Musica
VINICIO CAPOSSELA - PANDEMONIUM

Capossela, un “Pandemonium” che sta imperversando per l'Italia

Vinicio Capossela
Vinicio Capossela © Luca A. D'Agostino

E' un concerto dall'andamento squisitamente narrativo, quello che Vinicio Capossela ha voluto battezzare Pandemonium, concepito nei mesi del lockdown ed ora portato nelle piazze di mezza Italia, dalla Puglia al Friuli.

La lunga pausa relegato fra le mura di casa, mentre fuori dilagava il morbo del Covid 19 mietendo le sue vittime, ha suggerito al cantautore irpino – trent'anni dal primo album, ben quattro “Targhe Tenco” più un “Premio Tenco alla carriera” - una serie di considerazioni che sono servite da appropriato trait d'union all'esecuzione di alcuni titoli del suo repertorio, scelti in libertà ma peraltro ben interconnessi fra loro. Alcuni tratti da Il bestiario d’amore, l'ultimo CD pubblicato lo scorso febbraio.

Teatro, letteratura, folklore

Oltre alla bellezza della musica, c'è molta teatralità, e molto folklore nel suo proporsi; oltre ad una bella dose d'insinuante ciarlataneria strapaesana, come è nel suo carattere. E' un menestrello seducente che veste di rosso fuoco, muta di continuo cappello, si presenta dietro uno strumento iperbolico e coloratissimo, che rappresenta un organo da fiera ma dietro nasconde una moderna elettronica. Di lì a poco siede però ad un tradizionalissimo piano a coda Fazioli, regalandoci così i momenti migliori della serata. Perché, si voglia o no, Capossela è una dei cantautori più profondi e appassionanti del panorama musicale nostrano.

Commenta il titolo del suo concerto: Pandemonium è unione di “Pan” il satiro, dio figlio di tutte le divinità, e “demonium”, creatura fantastica sospesa tra umano e divino. Ma è anche l'insieme di tutti i dèmoni che si possono scatenare in un nefasto tempo di pandemia come quello attuale.
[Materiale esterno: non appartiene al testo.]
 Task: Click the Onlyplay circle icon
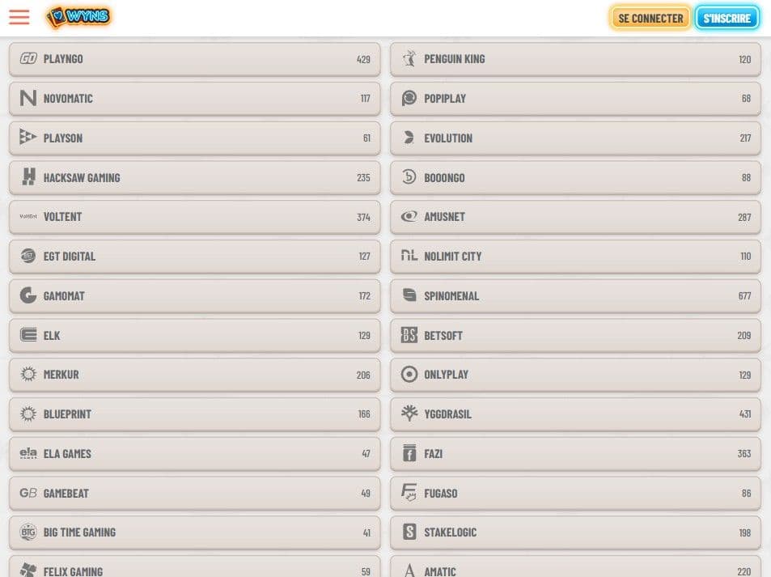[x=409, y=375]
Senza dimenticare che in un periodo di isolamento, come quello trascorso da noi tutti, può capitare anche di dover fare i conti con i propri dèmoni interiori. 

Così l'itinerario musicale parte inevitabilmente da La peste, pezzo ideale per aprire il concerto e avviarne l'argomento, per passare a Il Grande Leviatano, e approdare alla trasognata I pianoforti di Lubecca. Brano che Capossela dedica ai tanti anziani morti in desolata solitudine, lontani dai loro cari.

Uno stile che viaggia per il mondo

Il suo stile è dilagante ed onnivoro, poiché si nutre di suoni e culture di tutto il mondo: jazz e rock, chansonniers e Paolo Conte, l'America aspra di Tom Waits, tra ritmi balcanici e cadenze latine, tra frenetica taranta e bande da feste paesane. Personaggio un po' dark, un po' sognatore, un po' istrione, i suoi testi sono autentica letteratura. 

Sempre sul filo di una finissima poesia, passa a Come una rosa, e poi all'estatica Perfetta Letizia. C'è subitaneo cambio di climax quando imbraccia la chitarra elettrica prima, l'acustica poi per Nuove tentazioni di Sant'Antonio e il sarcastico Il testamento del porco. Dopo però sceglie di ritornare a temperie più introspettive con Uomo vivo, Canto all'alba, ed infine Ovunque proteggi, con cui si congeda dal suo pubblico.

Preziosi supporti sonori

Lo accompagna un musicista poliedrico come Vincenzo Vasi, uno che gioca con la musica, evoca dal nulla basi sonore, 'suona' la voce umana, si sbraccia alle percussioni più varie. E' virtuoso del Theremin, della marimba, del vibrafono, delle tastiere più strane. Un talento incredibile, in definitiva, che non fa certo mancare una vera orchestra. 

In scena c'è anche Raffaele Tiseo, al violino prima all'organo poi. Alcuni arrangiamenti di questo spettacolo che vola per un'ora e mezzo, rivela Capossela, sono suoi. Il suo nome, in effetti, c'era anche in fondo a Ballate per uomini e bestie”.